Israël s’est également efforcé de maintenir le front ouvert avec le Hezbollah au Liban et l’Iran, espérant qu’une guerre régionale obligerait les États-Unis et d’autres alliés occidentaux à s’impliquer directement. Sur le front libanais, Israël, le Hezbollah et d’autres factions armées ont échangé 4 733 attaques entre le 7 octobre 2023 et le 15 mars 2024. Israël est responsable de 3 952 de ces incidents. Outre les agents du Hezbollah, ces attaques ont tué de nombreux civils, y compris des enfants, ainsi que des journalistes et des médecins.

Lorsqu’Israël a frappé la mission iranienne à Damas, il a tué le général de brigade Mohammad Reza Zahedi, haut commandant du Corps des gardiens de la révolution islamique d’Iran (CGRI). M. Zahedi est le plus haut responsable iranien à être assassiné depuis l’assassinat du major-général Qassem Soleimani par les États-Unis en 2020. Les représailles de l’Iran étaient également la première fois qu’un pays étranger attaquait directement Israël depuis 1991.

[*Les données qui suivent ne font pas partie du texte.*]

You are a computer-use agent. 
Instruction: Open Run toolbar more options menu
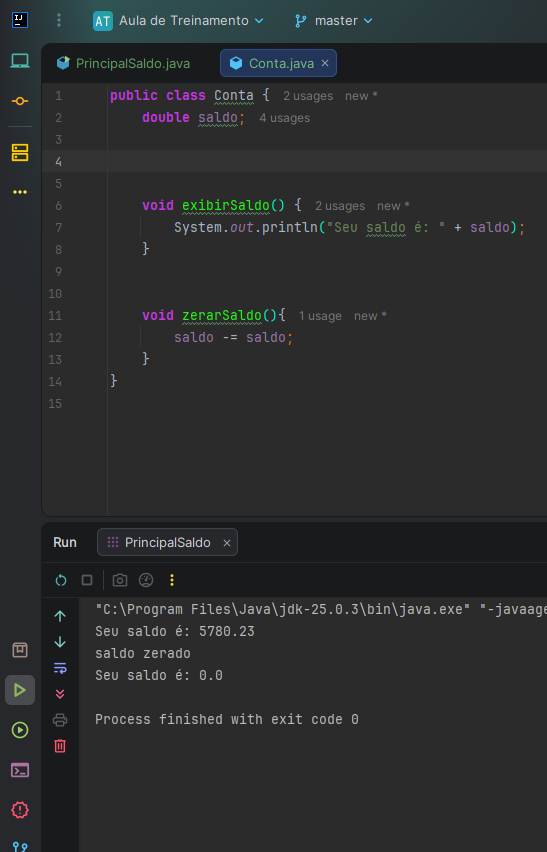pos(172,580)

Ironiquement, l’Iran – souvent considéré par l’Occident comme le prototype de l’État voyou – a insisté sur une approche modérée, déclarant que « l’affaire peut être considérée comme conclue ». Mais il a fallu des tractations diplomatiques pour convaincre Israël de rester discret dans sa réponse. Selon certaines informations, le président américain Joe Biden aurait dit au Premier ministre Benjamin Netanyahu de simplement « accepter la victoire », après qu’Israël a « contrecarré » l’attaque de l’Iran. En échange d’une réponse israélienne limitée, Joe Biden aurait donné son feu vert à l’invasion terrestre israélienne de Rafah, bien que tous les acteurs de la région s’opposent à cette opération. Le Caire a averti que l’invasion de Rafah pourrait même mettre en péril l’accord de paix entre l’Égypte et Israël.

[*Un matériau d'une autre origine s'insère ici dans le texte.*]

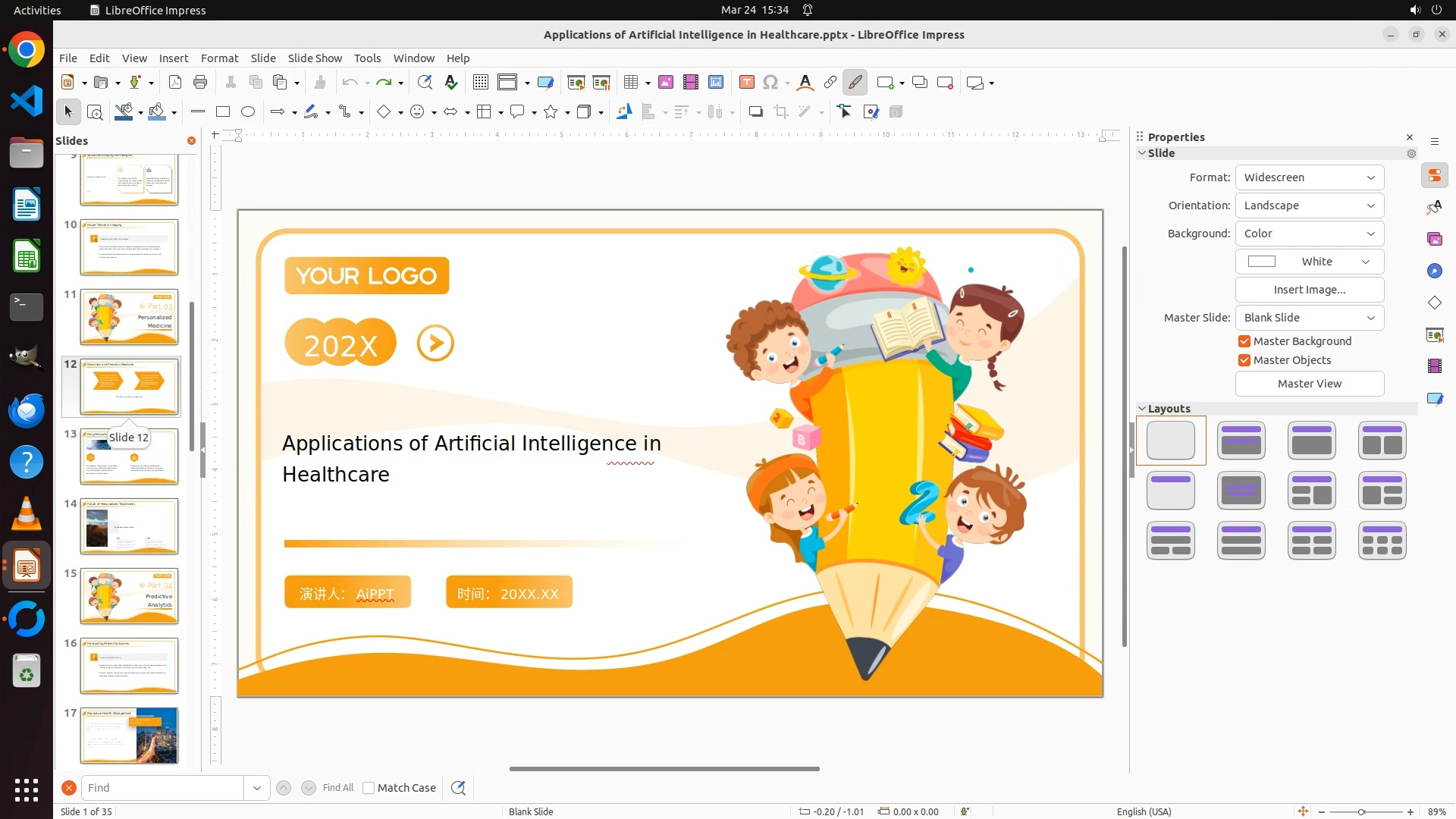This screenshot has width=1456, height=819.
Task: Open the White background color picker
Action: pos(1309,262)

Les chiffres ne mentent pas non plus. Le fait qu’Israël soit largement isolé est apparu clairement dans le résultat du vote de la résolution de l’Assemblée générale des Nations unies appelant à un cessez-le-feu en décembre dernier. Alors que 153 pays ont voté en faveur de la résolution, seuls 10, dont Israël et les États-Unis, ont voté contre. Lors du dernier vote du Conseil de sécurité des Nations unies, le 25 mars 2024, 14 membres sur 15 ont voté en faveur de la résolution appelant à un cessez-le-feu immédiat. Les États-Unis ont notamment choisi de s’abstenir plutôt que de faire ce qu’ils font habituellement, à savoir opposer leur veto à toute résolution visant à limiter les actions israéliennes contre les Palestiniens.

Israël est capable de persister dans son comportement de voyou et de contourner obstinément les lois, les règlements et les normes internationales parce qu’il a des alliés solides et de tous les instants, comme les États-Unis, en Occident. Mais qualifier Israël d’acteur voyou et le traiter comme tel est une condition essentielle pour que la communauté internationale puisse prendre des mesures punitives à l’encontre d’un pays qui viole les droits des Palestiniens depuis 75 ans en toute impunité.

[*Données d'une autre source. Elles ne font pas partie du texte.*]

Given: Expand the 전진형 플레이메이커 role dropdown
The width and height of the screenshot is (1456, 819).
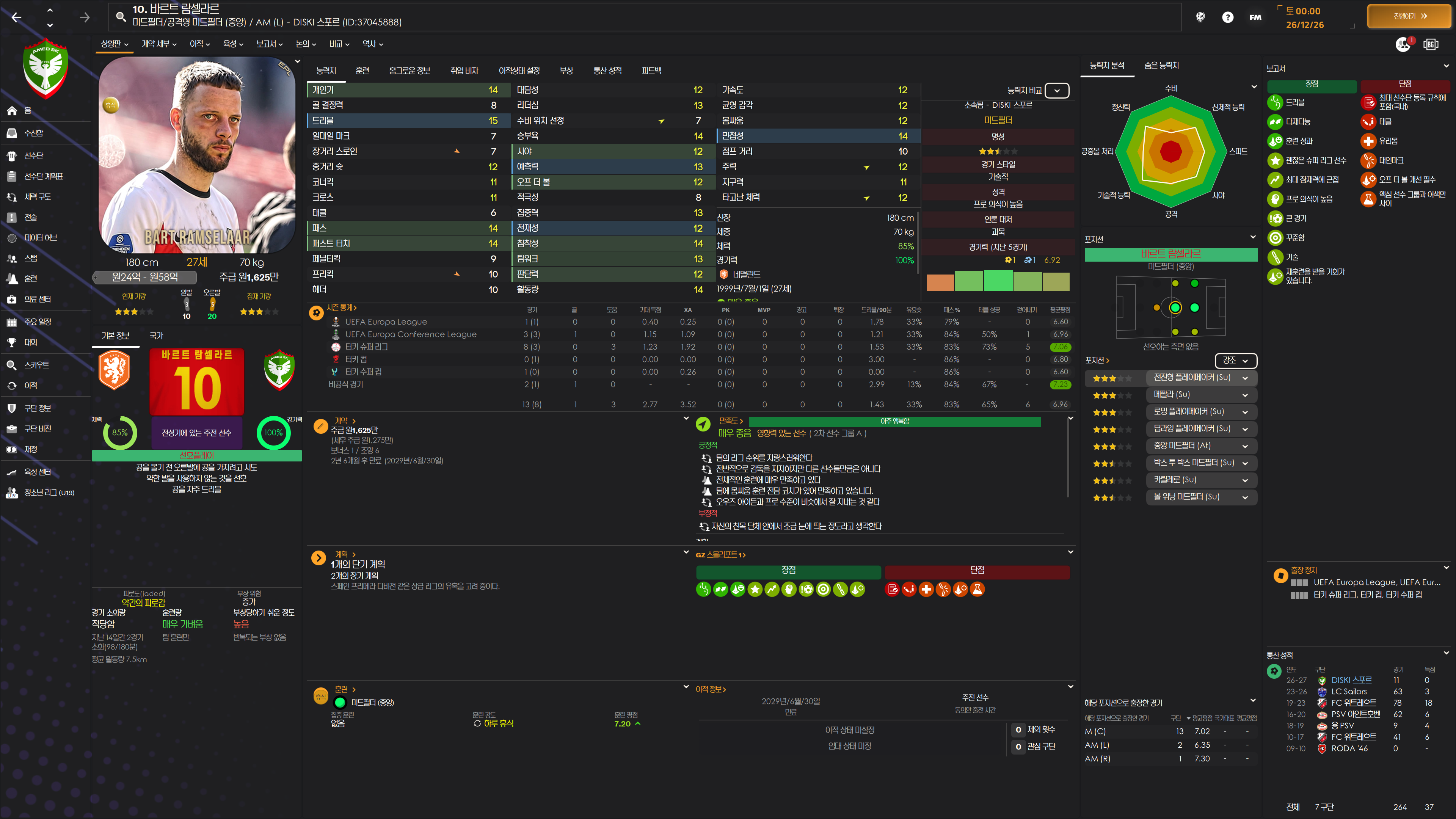Looking at the screenshot, I should [1244, 378].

Avec des pays comme le Canada, les Pays-Bas, le Japon, l’Espagne et la Belgique qui suspendent leurs ventes d’armes à Israël, il semblerait que sa nature de voyou soit de plus en plus reconnue. À terme, on peut espérer que le soutien à Israël devienne un handicap trop important, même pour les États-Unis, et qu’il laisse la place à la libération des Palestiniens.